[Given data]
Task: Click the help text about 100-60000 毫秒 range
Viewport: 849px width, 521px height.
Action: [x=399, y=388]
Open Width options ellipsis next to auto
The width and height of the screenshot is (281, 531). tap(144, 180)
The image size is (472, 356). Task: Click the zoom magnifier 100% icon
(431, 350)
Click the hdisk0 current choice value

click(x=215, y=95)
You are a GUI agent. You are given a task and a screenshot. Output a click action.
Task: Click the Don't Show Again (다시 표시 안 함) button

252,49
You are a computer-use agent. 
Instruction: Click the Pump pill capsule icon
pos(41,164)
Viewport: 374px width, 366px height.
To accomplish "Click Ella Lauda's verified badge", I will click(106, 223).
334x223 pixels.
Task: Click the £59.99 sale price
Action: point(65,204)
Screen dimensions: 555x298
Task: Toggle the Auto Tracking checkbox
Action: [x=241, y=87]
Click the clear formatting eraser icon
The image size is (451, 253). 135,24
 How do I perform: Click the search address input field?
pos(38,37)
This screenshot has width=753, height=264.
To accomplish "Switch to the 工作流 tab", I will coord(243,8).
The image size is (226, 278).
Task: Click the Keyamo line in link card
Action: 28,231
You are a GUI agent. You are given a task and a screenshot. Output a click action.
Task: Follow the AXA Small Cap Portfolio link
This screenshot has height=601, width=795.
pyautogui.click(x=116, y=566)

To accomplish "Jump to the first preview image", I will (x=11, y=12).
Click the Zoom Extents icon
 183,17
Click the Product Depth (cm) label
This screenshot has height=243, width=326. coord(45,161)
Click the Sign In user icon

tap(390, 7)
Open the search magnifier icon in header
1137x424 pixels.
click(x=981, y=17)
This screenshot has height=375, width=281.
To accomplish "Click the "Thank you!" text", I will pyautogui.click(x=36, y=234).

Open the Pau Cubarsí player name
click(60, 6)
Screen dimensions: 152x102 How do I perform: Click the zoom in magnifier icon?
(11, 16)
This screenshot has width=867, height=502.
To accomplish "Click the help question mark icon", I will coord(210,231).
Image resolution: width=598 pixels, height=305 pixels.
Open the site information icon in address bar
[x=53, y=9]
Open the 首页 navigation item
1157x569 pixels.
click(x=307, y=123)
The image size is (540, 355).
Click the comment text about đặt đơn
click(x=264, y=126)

[Assigned task] Retype the material above in full, with nothing altered.

[Problem solution]
Task: Click the help text about 100-60000 毫秒 range
Viewport: 849px width, 521px height.
Action: [x=399, y=388]
Open Width options ellipsis next to auto
The width and height of the screenshot is (281, 531). tap(144, 180)
The image size is (472, 356). Task: Click the zoom magnifier 100% icon
(431, 350)
Click the hdisk0 current choice value

click(x=215, y=95)
You are a GUI agent. You are given a task and a screenshot. Output a click action.
Task: Click the Don't Show Again (다시 표시 안 함) button

252,49
You are a computer-use agent. 
Instruction: Click the Pump pill capsule icon
pos(41,164)
Viewport: 374px width, 366px height.
To accomplish "Click Ella Lauda's verified badge", I will click(106, 223).
334x223 pixels.
Task: Click the £59.99 sale price
Action: point(65,204)
Screen dimensions: 555x298
Task: Toggle the Auto Tracking checkbox
Action: [x=241, y=87]
Click the clear formatting eraser icon
The image size is (451, 253). 135,24
 How do I perform: Click the search address input field?
pos(38,37)
This screenshot has width=753, height=264.
To accomplish "Switch to the 工作流 tab", I will coord(243,8).
The image size is (226, 278).
Task: Click the Keyamo line in link card
Action: 28,231
You are a GUI agent. You are given a task and a screenshot. Output a click action.
Task: Follow the AXA Small Cap Portfolio link
This screenshot has height=601, width=795.
pyautogui.click(x=116, y=566)

To accomplish "Jump to the first preview image", I will (x=11, y=12).
Click the Zoom Extents icon
 183,17
Click the Product Depth (cm) label
This screenshot has height=243, width=326. coord(45,161)
Click the Sign In user icon

tap(390, 7)
Open the search magnifier icon in header
1137x424 pixels.
click(x=981, y=17)
This screenshot has height=375, width=281.
To accomplish "Click the "Thank you!" text", I will pyautogui.click(x=36, y=234).

Open the Pau Cubarsí player name
click(60, 6)
Screen dimensions: 152x102 How do I perform: Click the zoom in magnifier icon?
(11, 16)
This screenshot has width=867, height=502.
To accomplish "Click the help question mark icon", I will coord(210,231).
Image resolution: width=598 pixels, height=305 pixels.
Open the site information icon in address bar
[x=53, y=9]
Open the 首页 navigation item
1157x569 pixels.
click(x=307, y=123)
The image size is (540, 355).
Click the comment text about đặt đơn
click(x=264, y=126)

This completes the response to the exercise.